▶ _Problem statement_: Would you output the entries below only from the line containing "Task: Switch to the 错误列表 tab" through the line containing "Viewport: 989px width, 771px height.", exactly as they stand and with both ends included?

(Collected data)
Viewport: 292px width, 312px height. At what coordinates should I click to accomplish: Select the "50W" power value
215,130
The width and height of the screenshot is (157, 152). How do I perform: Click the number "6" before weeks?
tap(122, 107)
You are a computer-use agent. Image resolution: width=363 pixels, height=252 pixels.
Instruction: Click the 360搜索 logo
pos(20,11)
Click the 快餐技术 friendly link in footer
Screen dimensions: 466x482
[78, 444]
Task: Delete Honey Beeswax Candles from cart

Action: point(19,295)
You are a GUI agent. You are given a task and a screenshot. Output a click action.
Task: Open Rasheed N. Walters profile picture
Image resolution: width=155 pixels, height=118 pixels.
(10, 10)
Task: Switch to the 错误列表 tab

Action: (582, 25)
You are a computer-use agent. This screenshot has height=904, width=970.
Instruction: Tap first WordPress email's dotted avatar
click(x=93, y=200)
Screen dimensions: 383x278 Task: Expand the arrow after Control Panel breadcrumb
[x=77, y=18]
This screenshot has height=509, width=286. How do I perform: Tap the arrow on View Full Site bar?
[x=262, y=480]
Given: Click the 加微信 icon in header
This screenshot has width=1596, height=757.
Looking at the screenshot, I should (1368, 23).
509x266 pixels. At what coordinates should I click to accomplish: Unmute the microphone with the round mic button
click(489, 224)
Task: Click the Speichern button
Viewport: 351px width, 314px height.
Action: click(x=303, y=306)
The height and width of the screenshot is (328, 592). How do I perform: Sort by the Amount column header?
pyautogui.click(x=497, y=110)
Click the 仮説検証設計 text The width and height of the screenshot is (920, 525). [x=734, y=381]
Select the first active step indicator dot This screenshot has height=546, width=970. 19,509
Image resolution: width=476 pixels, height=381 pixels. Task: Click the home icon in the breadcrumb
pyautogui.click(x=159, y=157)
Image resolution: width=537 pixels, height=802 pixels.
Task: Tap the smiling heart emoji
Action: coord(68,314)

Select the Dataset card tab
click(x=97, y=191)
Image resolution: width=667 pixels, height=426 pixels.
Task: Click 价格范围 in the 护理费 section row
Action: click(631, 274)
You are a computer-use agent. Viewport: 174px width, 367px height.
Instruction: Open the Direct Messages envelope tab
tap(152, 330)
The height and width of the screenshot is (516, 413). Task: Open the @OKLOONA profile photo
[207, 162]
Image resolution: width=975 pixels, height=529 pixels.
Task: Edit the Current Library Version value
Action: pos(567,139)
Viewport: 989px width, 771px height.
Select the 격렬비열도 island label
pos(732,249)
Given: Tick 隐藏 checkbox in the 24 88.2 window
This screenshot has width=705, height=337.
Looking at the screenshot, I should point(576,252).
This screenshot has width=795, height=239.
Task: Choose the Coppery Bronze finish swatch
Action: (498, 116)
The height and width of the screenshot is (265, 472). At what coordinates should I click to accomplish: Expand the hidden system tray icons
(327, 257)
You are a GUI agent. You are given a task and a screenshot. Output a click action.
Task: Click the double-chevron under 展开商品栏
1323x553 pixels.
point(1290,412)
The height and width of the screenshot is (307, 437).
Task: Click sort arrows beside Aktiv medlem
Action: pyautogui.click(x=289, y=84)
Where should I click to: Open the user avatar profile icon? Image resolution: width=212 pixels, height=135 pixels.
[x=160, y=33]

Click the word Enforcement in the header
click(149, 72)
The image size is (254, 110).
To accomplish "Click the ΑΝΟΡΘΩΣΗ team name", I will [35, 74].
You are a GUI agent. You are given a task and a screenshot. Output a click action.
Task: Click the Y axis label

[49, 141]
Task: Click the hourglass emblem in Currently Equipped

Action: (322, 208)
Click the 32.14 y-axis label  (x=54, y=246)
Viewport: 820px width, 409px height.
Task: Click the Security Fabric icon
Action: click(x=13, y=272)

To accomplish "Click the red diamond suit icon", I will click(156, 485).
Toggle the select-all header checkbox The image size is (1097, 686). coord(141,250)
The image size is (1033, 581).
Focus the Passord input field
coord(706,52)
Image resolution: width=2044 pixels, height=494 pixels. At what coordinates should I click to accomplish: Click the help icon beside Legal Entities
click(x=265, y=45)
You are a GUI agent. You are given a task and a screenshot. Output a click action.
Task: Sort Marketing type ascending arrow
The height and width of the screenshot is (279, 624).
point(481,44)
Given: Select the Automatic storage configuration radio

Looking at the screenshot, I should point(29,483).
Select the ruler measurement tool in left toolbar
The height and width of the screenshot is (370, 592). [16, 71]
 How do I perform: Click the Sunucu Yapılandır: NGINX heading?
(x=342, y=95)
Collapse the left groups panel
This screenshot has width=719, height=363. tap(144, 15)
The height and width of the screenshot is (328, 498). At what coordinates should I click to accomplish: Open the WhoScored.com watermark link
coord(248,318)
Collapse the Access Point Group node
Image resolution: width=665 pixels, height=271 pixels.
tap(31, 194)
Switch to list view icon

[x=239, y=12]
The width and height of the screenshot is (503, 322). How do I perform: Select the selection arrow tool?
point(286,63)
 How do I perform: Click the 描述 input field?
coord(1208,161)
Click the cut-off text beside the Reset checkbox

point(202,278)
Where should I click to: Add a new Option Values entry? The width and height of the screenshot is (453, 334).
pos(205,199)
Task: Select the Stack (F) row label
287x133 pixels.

▶ _Solution to the problem_:
Task: Switch to the 错误列表 tab

Action: (582, 25)
You are a computer-use agent. This screenshot has height=904, width=970.
Instruction: Tap first WordPress email's dotted avatar
click(x=93, y=200)
Screen dimensions: 383x278 Task: Expand the arrow after Control Panel breadcrumb
[x=77, y=18]
This screenshot has height=509, width=286. How do I perform: Tap the arrow on View Full Site bar?
[x=262, y=480]
Given: Click the 加微信 icon in header
This screenshot has width=1596, height=757.
Looking at the screenshot, I should (1368, 23).
509x266 pixels. At what coordinates should I click to accomplish: Unmute the microphone with the round mic button
click(489, 224)
Task: Click the Speichern button
Viewport: 351px width, 314px height.
Action: click(x=303, y=306)
The height and width of the screenshot is (328, 592). How do I perform: Sort by the Amount column header?
pyautogui.click(x=497, y=110)
Click the 仮説検証設計 text The width and height of the screenshot is (920, 525). [x=734, y=381]
Select the first active step indicator dot This screenshot has height=546, width=970. 19,509
Image resolution: width=476 pixels, height=381 pixels. Task: Click the home icon in the breadcrumb
pyautogui.click(x=159, y=157)
Image resolution: width=537 pixels, height=802 pixels.
Task: Tap the smiling heart emoji
Action: coord(68,314)

Select the Dataset card tab
click(x=97, y=191)
Image resolution: width=667 pixels, height=426 pixels.
Task: Click 价格范围 in the 护理费 section row
Action: click(631, 274)
You are a computer-use agent. Viewport: 174px width, 367px height.
Instruction: Open the Direct Messages envelope tab
tap(152, 330)
The height and width of the screenshot is (516, 413). Task: Open the @OKLOONA profile photo
[207, 162]
Image resolution: width=975 pixels, height=529 pixels.
Task: Edit the Current Library Version value
Action: pos(567,139)
Viewport: 989px width, 771px height.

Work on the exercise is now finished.